--- Begin ---

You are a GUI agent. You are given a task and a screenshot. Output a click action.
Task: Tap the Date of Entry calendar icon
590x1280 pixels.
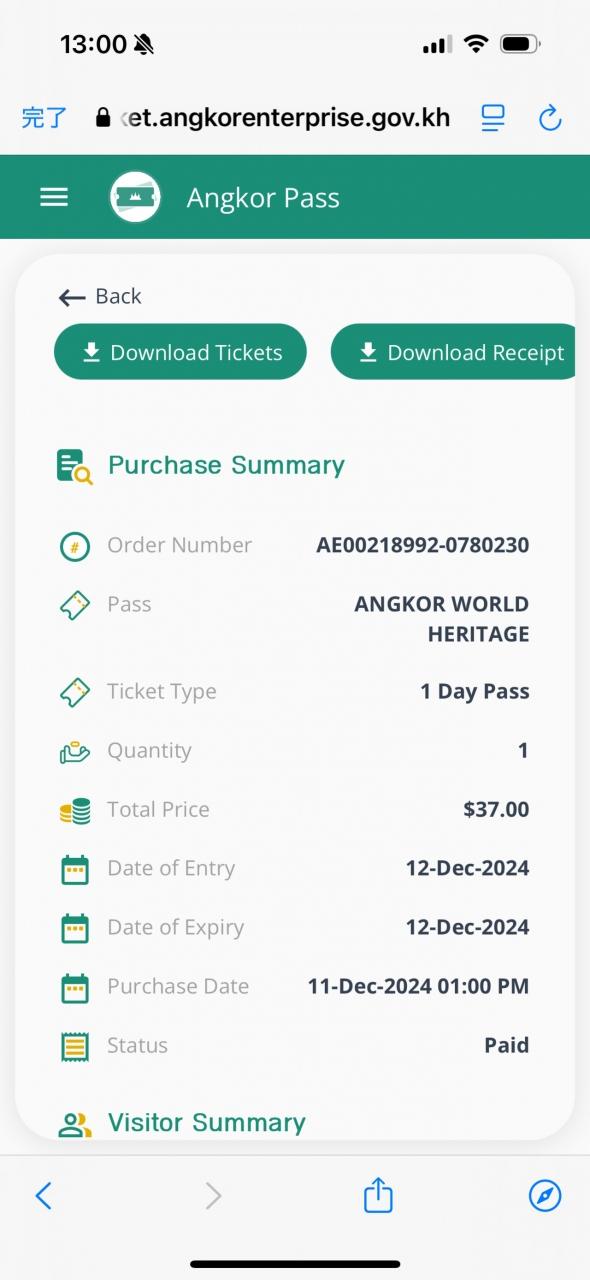point(75,869)
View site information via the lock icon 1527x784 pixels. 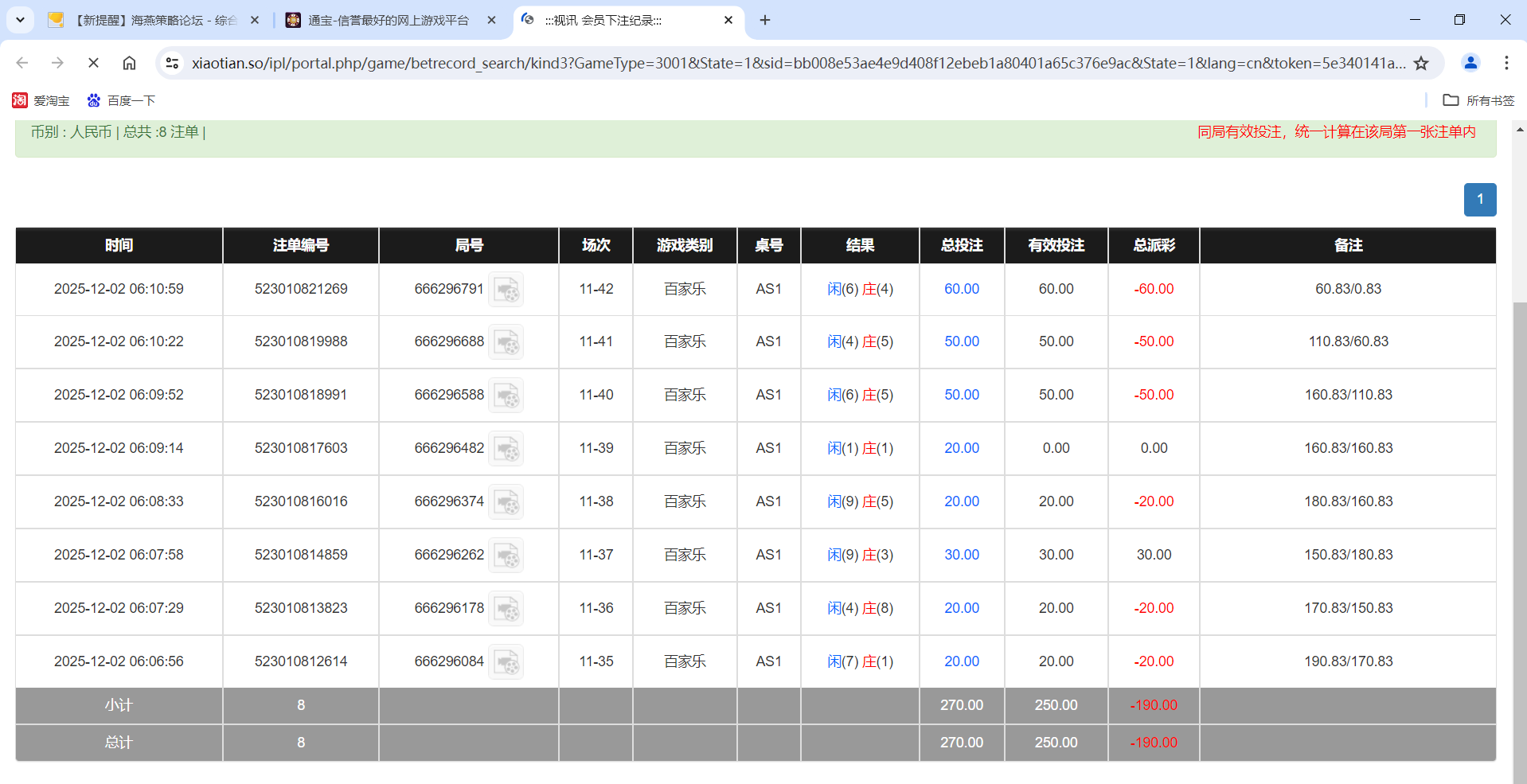click(172, 63)
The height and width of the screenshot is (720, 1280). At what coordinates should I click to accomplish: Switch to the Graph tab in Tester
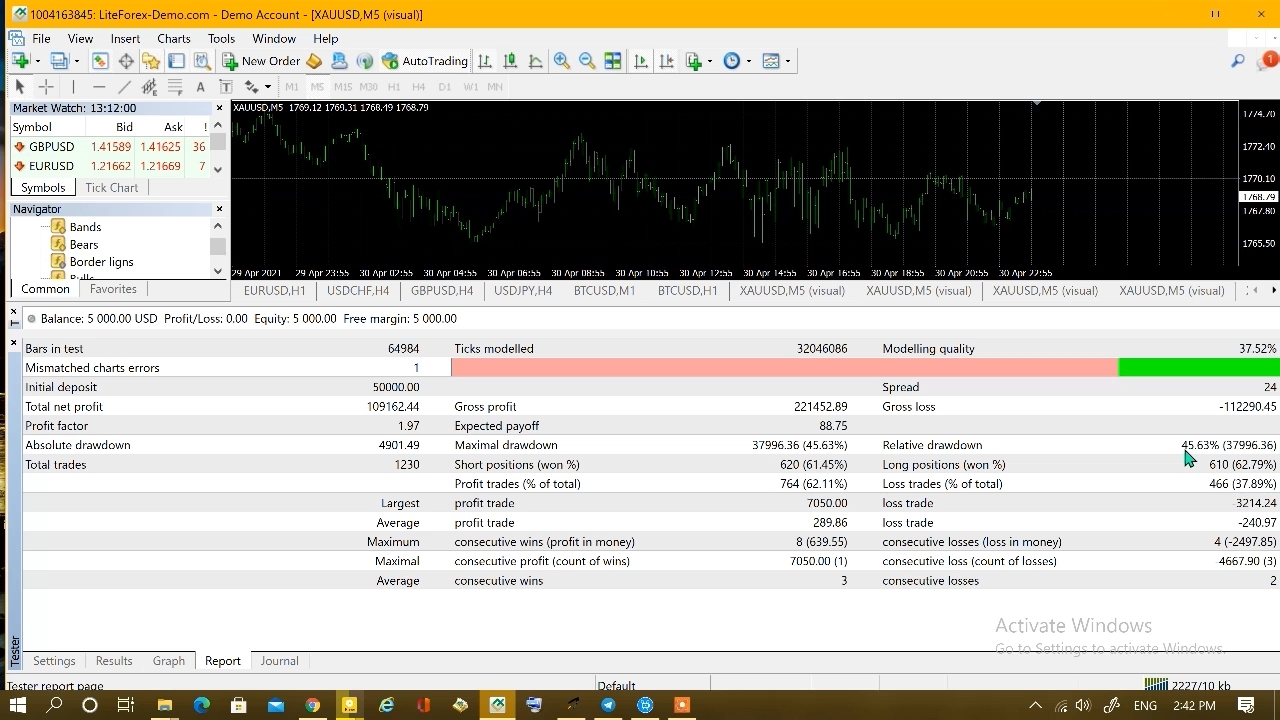pos(168,661)
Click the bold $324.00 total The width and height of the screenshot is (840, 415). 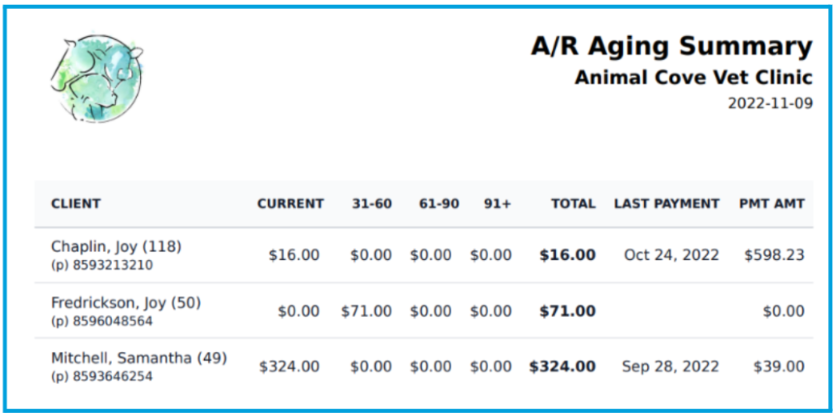(x=562, y=367)
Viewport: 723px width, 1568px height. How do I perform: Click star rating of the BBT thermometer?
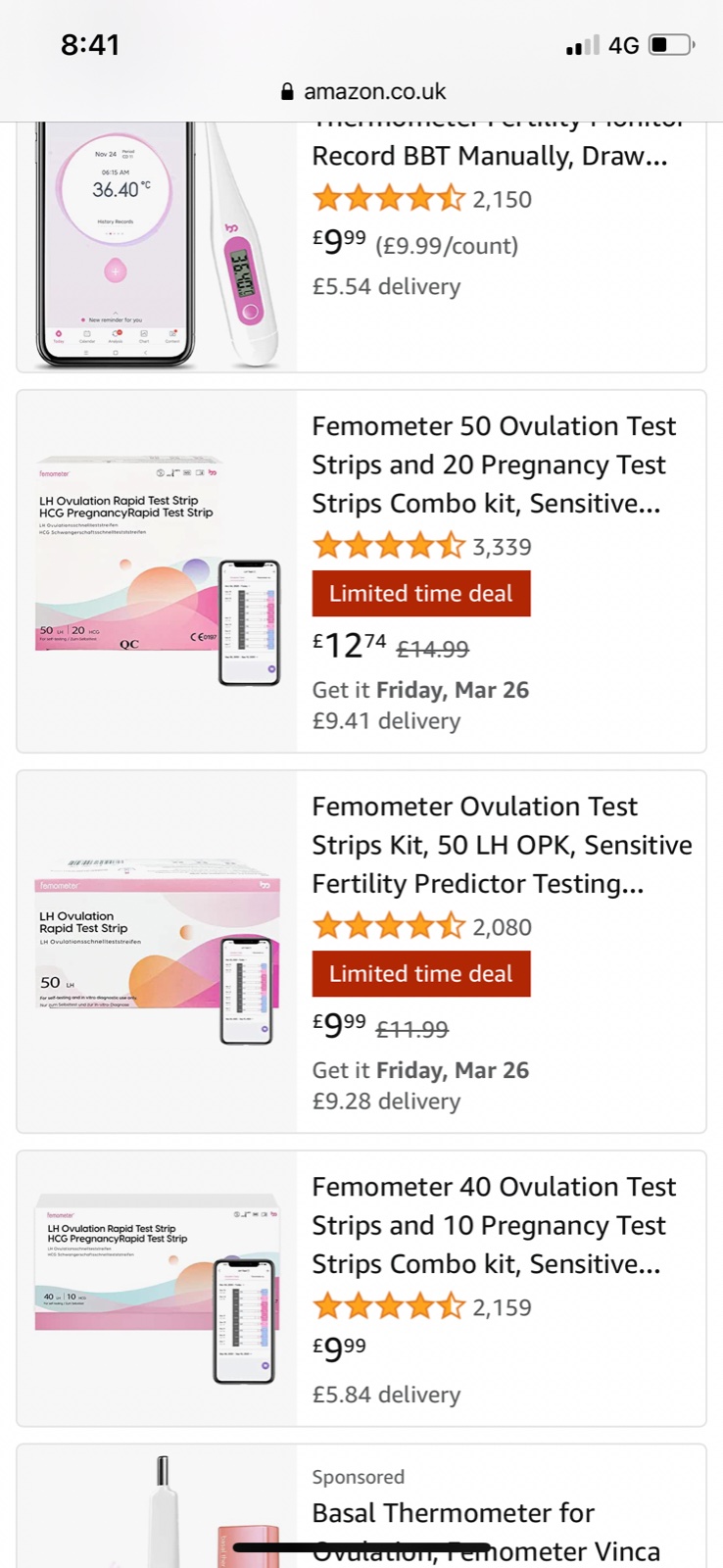[x=388, y=199]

--- End ---

> **Exercise aim**:
Could you rewrite the lines from the one containing "Viewport: 723px width, 1568px" through the last line, changing "star rating" to "review count" and keeping everything else as is? Leave the pictures out.

> **Exercise output**:
Viewport: 723px width, 1568px height. How do I perform: Click review count of the BBT thermometer?
[x=388, y=199]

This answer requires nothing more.